South Africa’s healthy fruit export season has helped paper and plastics packaging company Mpact deliver strong interim results for the six months to June 30.
Mpact packs fruit for table grape exporters in the Northern and Western Cape, among other fruit types, who have had a bumper season.
Overall the company managed to grow its volumes by 3% and revenue by 10% to R4.4 billion. By growing sales, increasing the margin from 6.8% to 7.8% and containing costs, Mpact’s operating profit grew by a healthy 26.8% to R342 million.
Return on capital employed for the period improved to 17.9% from 16.9% in June 2014. Basic earnings per share increased 47.4% to 135.3 cents.
“We did better in sectors of our business, like export fruit, which are not correlated to South African consumer spending but which are defined by the dynamics of European and global consumption of fruit and by local climatic conditions,” says CEO Bruce Strong.
In addition, the group’s plastics business, which was restructured in 2014, also performed well. Revenue increased by 7.3% to R1.1 billion on the back of good volume growth across all sectors, except FMCG, which declined following the restructuring. Underlying operating profit was up by 98.9% to R87.3 million, benefiting from a favourable product mix and cost savings.

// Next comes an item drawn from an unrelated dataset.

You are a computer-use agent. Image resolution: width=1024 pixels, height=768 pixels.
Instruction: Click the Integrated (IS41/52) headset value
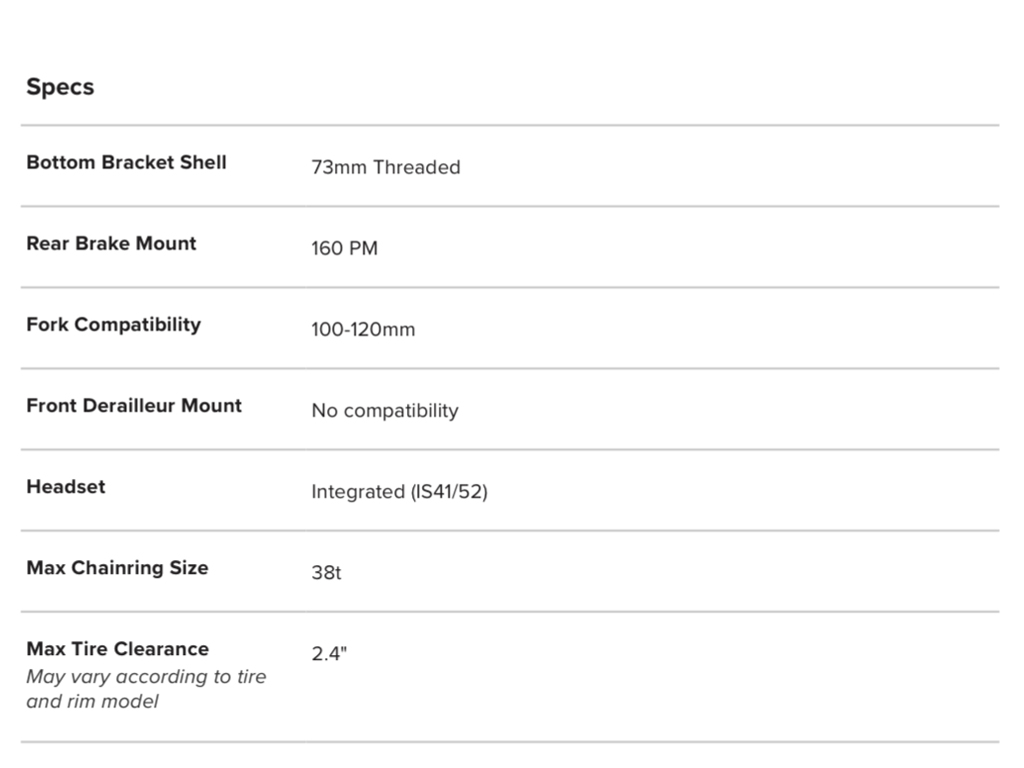(399, 491)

The paper business delivered consistent results. Revenue for the period was up 12.1% to R3.3 billion, supported by a recent acquisition. Operating profit increased by 12.4% to R315.4 million due to higher selling prices and favourable product mix, but which was partially offset by increased raw material costs.
One reason for the consistent performance is the continuing investment in the company, says Strong. “We have invested billions since the recession in 2009.” Mpact has made use of the Department of Trade and Industry’s manufacturing investment programme as well as the 12i tax incentive (which supports greenfield investments) to upgrade and expand its plants. The company has 33 operating sites, of which 23 are manufacturing operations in South Africa, Namibia, Mozambique, Botswana and Zimbabwe.

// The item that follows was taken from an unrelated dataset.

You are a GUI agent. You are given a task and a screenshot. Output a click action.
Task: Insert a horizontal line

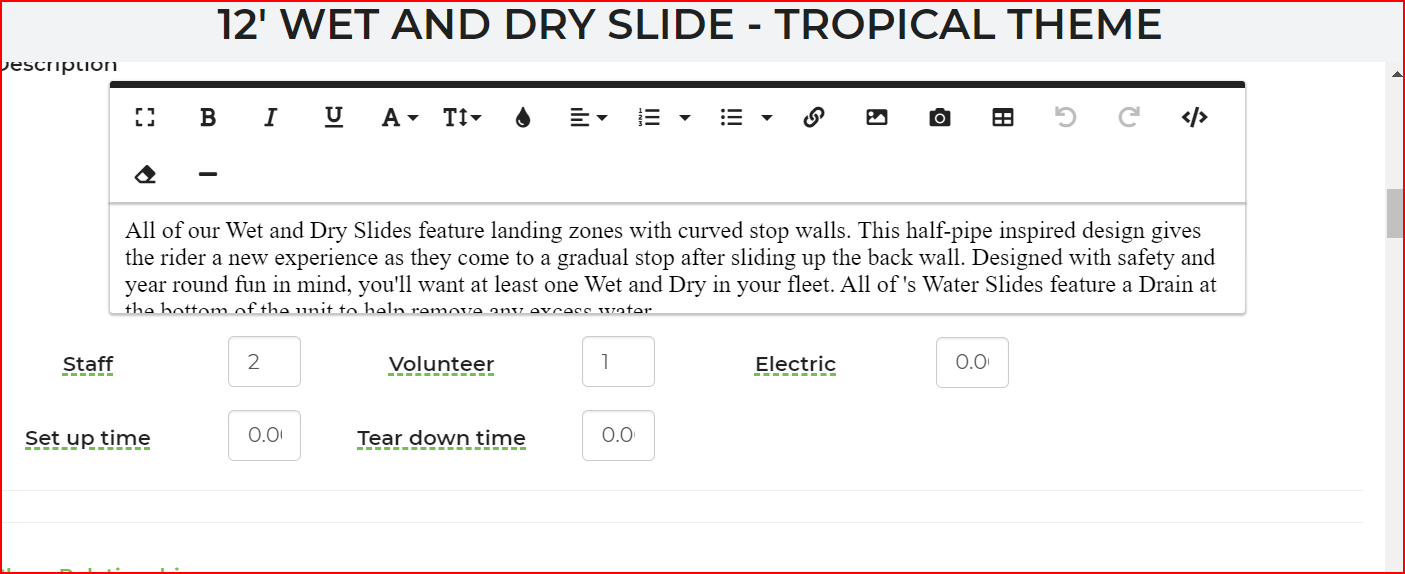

Aside from providing additional capacity, the new plants are more efficient than older plants. “This helps us contains costs, such as electricity,” Strong says.
Mpact has become a big player in the recycling market. The R350 million PET recycling (rPET) plant and the first phase of the R765 million upgrade of its Felixton mill were commissioned recently, on time and within budget.
The next milestone in the rPET project is obtaining approval from customers for the use of Mpact’s rPET in the production of bottles, which is expected during the last quarter of 2015.
The second phase of the Felixton mill upgrade is on track to be completed in 2017.
“We have built a nice business on recycling,” Strong says. “We recycle 450 000 tons of waste per annum, which makes a difference in the communities in which we operate.”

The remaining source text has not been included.